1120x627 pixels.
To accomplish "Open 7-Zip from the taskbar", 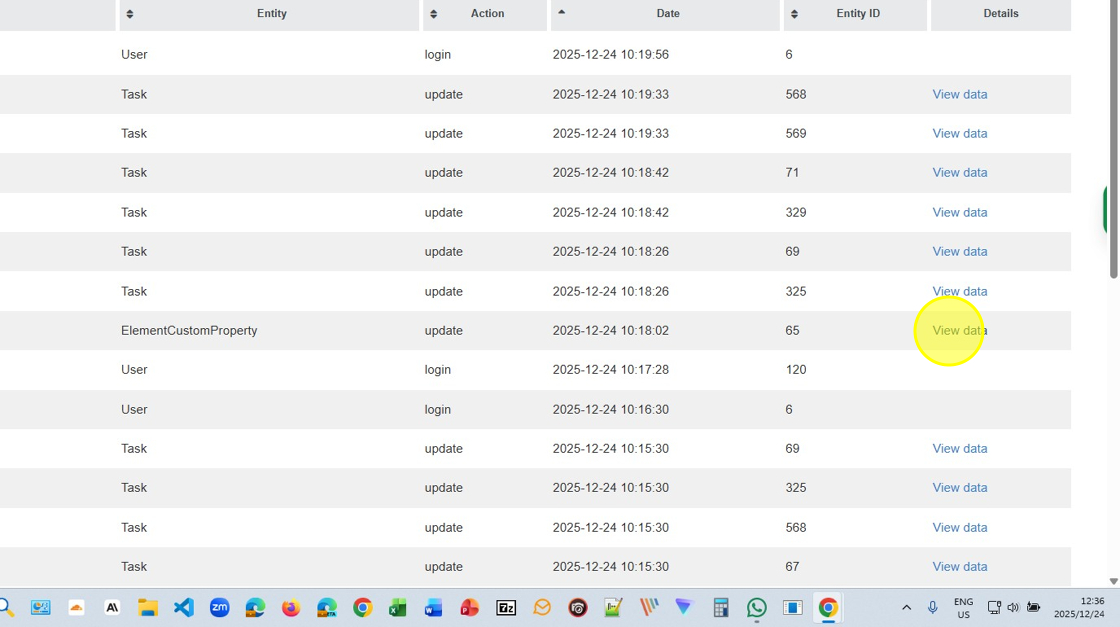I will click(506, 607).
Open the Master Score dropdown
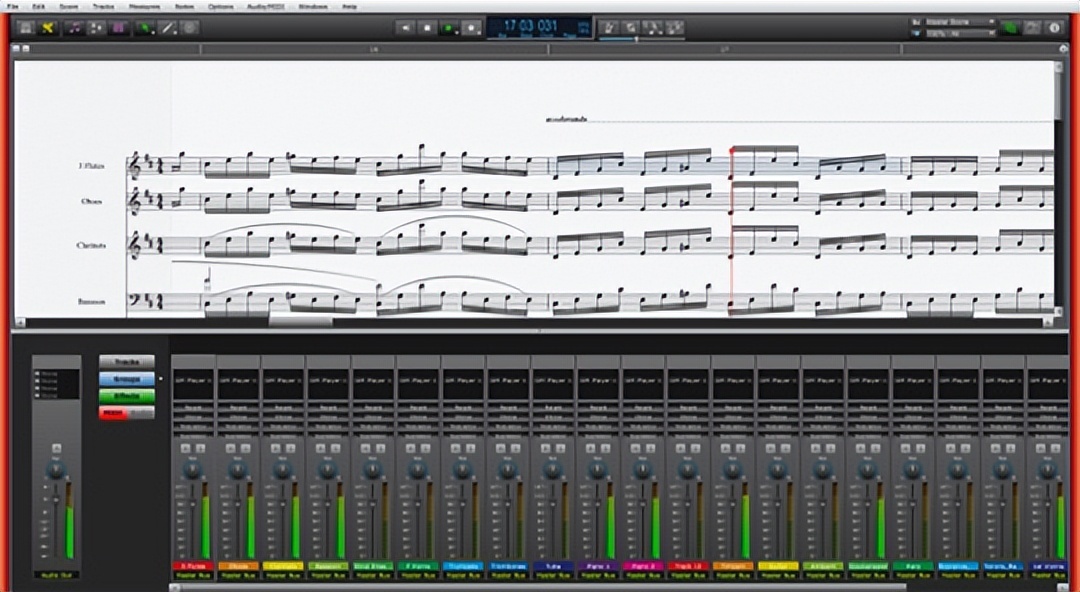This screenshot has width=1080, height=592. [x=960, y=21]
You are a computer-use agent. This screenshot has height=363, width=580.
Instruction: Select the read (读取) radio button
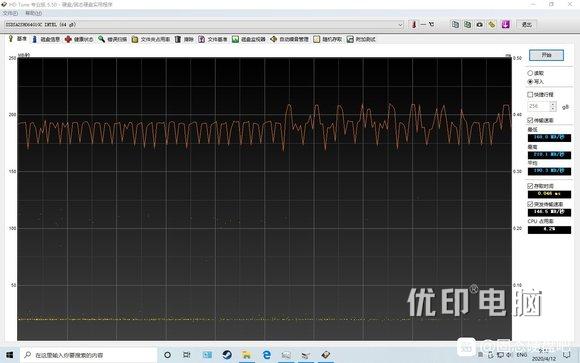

========

> **Instructions to follow**
Reproduce the records above exactly, but only from the line containing "You are a computer-use" through the last line, both included, and without any pictures.

> **Completed task**
You are a computer-use agent. This screenshot has height=363, width=580.
Instruction: Select the read (读取) radio button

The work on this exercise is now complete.